Later that form of art started to impact modern activities, that the readers of Fstoppers are more familiar with: photography and video.

Photography

Traditional forms of photography include images of objects and ideas that are understood by the general audience. When a wedding photographer shows portraits of the bride and the groom, there's no need to explain that. Children and old people know what this is. People pay for that photography because they see personal and historical value in it.

Wedding portrait

It's the same with photography of still objects where a company displays their products through nicely crafted images, so that buyers may be "turned towards" their business and buy something. This is the way the company makes a profit. Corporate portrait photographers make portraits of working people, which portraits form the image of a company to the world.

Traditional fashion portraits

Traditional fashion photographers shoot portraits of models who are wearing certain clothes or accessories, so people may find them pleasing to the eye (both models and products) and eventually make a purchase from that company. I doubt a couple, that is going to be married, will rush to an impressionist to ask them to photograph their wedding, because the grandmother of the bride won't understand the final images (so to say). No company wants to display vague imagery to customers who won't associate it with their products or services.

Impressionists are not like that. They don't seek to please everybody. They live in their own world where they show work, hope to receiveĀ praise, and make a profit. Profit is not something an impressionist can easily achieve yet, because there are not as many art buyers like there are for traditionalists. "Porsche" also doesn't have lots of buyers, but the general public appreciates their cars, whether or not they can afford them. Impressionistic art, on the other hand, is not consumed by the general public, and even though some could afford it, they might not invest in it. This makes impressionism more challenging to make money from. Despite that, the movement gains more and more publicity. But is that publicity widely spread for the sake of propagating ideas of "something different," or it is gaining more and more followers because the general public starts to appreciate it?

High fashion is a form of impressionism. It was originally meant to be a dressing style for the rich people. Today it's not quite like that. Many times you see a dressing style that you won't see on the street or even at high-society events. Obviously, the purpose of the photograph is not to sell a certain clothing line. Yet high fashion shows, photographers, magazines, online media, TV programs, etc., manage to make a living from something that has no tangible value for the common people.

Filmmaking

Traditional filmmaking still dominates in the world of motion pictures. If a two-hour movie was based on impressionism it wouldn't make a dime at the box office, because a movie is usually aimed to be consumed by a wider audience. It is not meant to hang on someone's wall. Maybe that's the reason feature films won't embrace impressionism in the near future.

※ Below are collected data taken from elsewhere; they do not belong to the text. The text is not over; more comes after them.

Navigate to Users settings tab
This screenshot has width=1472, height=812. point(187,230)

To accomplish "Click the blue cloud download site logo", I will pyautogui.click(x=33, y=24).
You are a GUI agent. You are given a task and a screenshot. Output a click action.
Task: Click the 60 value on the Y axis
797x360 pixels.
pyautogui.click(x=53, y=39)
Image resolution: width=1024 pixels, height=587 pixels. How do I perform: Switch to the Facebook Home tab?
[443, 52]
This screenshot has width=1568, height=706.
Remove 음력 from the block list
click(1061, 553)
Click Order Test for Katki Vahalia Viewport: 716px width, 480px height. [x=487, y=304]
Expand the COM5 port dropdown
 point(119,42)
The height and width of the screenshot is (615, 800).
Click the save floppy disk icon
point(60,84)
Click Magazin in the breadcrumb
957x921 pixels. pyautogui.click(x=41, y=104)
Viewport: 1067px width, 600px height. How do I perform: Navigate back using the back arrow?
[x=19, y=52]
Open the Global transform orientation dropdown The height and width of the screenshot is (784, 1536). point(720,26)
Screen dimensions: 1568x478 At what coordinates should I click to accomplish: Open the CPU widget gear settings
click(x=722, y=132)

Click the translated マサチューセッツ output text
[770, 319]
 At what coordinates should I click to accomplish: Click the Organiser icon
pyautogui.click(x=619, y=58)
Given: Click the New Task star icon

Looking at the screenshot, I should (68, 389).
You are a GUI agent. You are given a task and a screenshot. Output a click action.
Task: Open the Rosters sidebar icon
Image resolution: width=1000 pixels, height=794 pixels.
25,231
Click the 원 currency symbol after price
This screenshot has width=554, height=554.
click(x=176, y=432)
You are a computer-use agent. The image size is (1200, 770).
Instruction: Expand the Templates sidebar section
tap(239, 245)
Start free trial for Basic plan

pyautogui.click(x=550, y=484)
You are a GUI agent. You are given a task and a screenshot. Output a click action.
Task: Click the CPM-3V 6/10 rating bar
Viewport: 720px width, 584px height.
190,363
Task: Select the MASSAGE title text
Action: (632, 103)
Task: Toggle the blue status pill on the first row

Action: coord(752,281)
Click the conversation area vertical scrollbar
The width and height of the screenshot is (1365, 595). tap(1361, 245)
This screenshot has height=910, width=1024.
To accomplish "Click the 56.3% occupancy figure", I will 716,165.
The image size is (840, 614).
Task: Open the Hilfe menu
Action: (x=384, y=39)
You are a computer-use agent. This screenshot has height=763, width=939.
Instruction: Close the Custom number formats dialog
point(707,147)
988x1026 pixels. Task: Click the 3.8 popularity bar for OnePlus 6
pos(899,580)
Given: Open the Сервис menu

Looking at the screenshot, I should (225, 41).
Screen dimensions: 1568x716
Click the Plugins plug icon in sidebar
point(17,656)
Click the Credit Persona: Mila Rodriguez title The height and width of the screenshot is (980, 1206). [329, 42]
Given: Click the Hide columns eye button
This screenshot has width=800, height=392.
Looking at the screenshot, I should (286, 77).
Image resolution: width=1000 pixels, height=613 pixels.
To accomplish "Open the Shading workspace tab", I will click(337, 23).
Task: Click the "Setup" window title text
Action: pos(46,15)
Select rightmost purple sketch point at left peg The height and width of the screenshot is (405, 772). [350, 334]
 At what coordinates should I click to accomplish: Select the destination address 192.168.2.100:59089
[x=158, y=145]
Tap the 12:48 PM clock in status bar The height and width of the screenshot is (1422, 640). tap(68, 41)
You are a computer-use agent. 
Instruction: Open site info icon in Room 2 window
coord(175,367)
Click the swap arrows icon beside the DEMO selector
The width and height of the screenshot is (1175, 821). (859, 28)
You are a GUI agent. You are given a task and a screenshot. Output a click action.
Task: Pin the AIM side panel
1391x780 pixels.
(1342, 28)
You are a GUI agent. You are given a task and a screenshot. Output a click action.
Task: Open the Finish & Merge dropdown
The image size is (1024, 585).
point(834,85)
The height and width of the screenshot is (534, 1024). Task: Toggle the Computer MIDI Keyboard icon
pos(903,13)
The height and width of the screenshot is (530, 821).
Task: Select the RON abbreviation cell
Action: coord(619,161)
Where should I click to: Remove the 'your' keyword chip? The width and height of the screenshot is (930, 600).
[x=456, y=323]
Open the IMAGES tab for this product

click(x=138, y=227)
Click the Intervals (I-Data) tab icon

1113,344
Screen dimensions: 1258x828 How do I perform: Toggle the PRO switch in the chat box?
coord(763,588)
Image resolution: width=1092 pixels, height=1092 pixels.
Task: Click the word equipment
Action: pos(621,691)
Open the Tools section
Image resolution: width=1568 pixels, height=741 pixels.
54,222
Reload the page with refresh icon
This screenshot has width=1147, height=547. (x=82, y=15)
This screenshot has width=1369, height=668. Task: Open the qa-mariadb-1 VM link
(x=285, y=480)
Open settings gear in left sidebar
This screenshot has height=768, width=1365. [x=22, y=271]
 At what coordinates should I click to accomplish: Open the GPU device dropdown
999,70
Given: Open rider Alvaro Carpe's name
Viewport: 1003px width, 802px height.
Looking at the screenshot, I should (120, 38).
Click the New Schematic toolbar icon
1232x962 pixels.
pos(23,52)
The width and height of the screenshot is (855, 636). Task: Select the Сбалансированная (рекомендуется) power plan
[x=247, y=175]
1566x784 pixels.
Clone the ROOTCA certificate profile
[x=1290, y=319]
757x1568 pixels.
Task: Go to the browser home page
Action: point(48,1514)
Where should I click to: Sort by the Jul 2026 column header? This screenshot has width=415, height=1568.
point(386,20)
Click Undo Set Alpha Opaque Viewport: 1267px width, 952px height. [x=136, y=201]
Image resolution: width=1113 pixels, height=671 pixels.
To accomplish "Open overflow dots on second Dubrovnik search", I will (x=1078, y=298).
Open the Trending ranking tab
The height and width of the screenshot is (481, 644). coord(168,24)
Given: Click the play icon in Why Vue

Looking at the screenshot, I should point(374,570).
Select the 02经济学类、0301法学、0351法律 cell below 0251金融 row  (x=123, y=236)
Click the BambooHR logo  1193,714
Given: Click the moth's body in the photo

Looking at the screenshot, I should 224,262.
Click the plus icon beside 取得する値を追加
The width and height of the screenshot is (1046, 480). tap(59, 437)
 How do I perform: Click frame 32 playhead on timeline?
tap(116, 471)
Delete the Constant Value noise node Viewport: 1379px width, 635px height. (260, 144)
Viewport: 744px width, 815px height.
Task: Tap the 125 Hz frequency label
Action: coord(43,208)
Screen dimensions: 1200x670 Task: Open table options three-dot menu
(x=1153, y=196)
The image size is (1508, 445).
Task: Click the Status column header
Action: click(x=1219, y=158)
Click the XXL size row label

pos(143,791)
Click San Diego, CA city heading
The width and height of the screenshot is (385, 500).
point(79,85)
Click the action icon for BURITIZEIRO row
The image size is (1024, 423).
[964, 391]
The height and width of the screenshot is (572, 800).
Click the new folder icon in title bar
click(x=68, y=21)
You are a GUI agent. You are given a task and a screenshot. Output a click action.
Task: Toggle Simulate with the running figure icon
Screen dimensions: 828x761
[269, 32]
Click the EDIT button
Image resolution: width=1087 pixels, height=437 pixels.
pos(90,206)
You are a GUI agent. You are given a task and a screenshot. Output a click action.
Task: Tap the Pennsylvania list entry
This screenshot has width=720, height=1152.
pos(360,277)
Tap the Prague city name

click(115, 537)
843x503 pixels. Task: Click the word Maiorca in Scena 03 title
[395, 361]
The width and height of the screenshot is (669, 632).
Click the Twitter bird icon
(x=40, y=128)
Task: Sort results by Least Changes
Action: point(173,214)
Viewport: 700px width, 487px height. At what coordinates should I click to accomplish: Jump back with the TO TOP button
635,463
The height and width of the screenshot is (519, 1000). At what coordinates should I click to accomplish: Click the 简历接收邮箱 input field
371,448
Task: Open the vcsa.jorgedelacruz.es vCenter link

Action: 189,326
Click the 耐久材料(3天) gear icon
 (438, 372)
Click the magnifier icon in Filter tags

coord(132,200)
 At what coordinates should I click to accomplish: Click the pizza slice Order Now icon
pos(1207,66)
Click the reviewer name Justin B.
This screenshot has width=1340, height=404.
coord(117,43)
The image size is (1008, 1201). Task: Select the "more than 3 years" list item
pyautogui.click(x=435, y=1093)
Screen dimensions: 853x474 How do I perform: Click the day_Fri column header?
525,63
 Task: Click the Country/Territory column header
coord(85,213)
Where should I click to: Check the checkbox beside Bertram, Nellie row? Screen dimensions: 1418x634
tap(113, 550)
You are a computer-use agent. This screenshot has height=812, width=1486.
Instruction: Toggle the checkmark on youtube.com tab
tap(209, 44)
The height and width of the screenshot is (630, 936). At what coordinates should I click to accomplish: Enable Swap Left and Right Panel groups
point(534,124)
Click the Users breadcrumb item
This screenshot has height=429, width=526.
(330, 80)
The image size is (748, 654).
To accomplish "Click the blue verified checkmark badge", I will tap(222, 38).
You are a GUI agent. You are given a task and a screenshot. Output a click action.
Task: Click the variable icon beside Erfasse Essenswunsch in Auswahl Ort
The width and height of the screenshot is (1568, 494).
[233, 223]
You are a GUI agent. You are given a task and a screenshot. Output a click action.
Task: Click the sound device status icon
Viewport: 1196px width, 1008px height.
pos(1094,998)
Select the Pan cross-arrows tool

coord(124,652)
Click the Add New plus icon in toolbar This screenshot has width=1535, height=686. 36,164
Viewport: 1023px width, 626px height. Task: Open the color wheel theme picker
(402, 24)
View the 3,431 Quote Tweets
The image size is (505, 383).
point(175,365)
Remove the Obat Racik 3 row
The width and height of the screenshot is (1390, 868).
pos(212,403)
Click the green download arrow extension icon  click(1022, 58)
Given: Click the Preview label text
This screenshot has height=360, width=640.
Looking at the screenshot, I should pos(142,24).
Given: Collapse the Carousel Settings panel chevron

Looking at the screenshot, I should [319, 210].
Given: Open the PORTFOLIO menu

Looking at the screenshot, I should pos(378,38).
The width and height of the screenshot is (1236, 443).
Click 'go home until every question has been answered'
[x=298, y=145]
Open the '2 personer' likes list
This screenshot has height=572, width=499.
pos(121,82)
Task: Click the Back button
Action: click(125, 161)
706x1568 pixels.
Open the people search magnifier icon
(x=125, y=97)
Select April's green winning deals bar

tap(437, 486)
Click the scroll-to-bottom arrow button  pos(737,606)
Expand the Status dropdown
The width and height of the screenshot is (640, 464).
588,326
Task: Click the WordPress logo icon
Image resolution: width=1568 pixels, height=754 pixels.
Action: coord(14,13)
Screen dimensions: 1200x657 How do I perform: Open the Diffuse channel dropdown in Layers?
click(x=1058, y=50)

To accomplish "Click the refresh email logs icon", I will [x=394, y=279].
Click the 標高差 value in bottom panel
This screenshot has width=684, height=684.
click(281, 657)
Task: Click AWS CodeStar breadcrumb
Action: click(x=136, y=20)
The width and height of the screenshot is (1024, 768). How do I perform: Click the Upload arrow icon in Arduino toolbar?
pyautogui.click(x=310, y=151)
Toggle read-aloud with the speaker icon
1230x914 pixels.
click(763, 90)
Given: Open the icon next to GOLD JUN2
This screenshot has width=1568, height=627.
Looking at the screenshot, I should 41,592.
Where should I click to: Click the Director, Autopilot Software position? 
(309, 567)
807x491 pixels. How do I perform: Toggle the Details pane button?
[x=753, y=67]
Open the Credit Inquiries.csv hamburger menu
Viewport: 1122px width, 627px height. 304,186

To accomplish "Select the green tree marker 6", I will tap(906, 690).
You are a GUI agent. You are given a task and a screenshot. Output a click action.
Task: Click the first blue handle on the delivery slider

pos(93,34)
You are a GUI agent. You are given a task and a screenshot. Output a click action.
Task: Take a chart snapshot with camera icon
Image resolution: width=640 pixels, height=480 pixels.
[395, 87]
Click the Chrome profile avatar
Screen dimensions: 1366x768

However, that movement has found its way in the video industry through music videos. They are short and while people are listening to the audio, the imagery that supports it could be anything. The difference is the storyline: in a music video, the music and the lyrics are the main hooks that will keep someone watching impressionistic art. In the music industry, people pay for the audio, not for its accompanying video. In films, however, images and story go together, and people pay for consuming both of them. If they don't understand any of these, they won't recommend it, and the film won't make a profit. That's why we don't see much deviation from the traditional visual stories there.

Future and Sustainability

Sustainable art is the art that makes a profit. Yes, non-profit photographers who shoot impressionism may continue doing that, but it won't make their ideas live much longer because their work won't have publicity. When their work doesn't have publicity it won't be appreciated and little by little that form of art will die out. The current impressionism is backed up by magazines, modern-art galleries, people in the fashion world, and they all do that for profit. If they don't do that, modern art will be gone.

Traditional art doesn't need that much of a publicity because its consumers and clients are in a close vicinity. These artists don't need mediators who explain to potential buyers what is the value of that kind of work, because it is comprehensible, and most people feel the need to own such art.

Do you think impressionism in photography and video will last long? We don't have any historical evidence for the fate of such an art form, and it's hard to make predictions. Traditional art has endured the test of time and is still going well.

Are you going to take the risk and work in the area of impressionism rather than being traditional?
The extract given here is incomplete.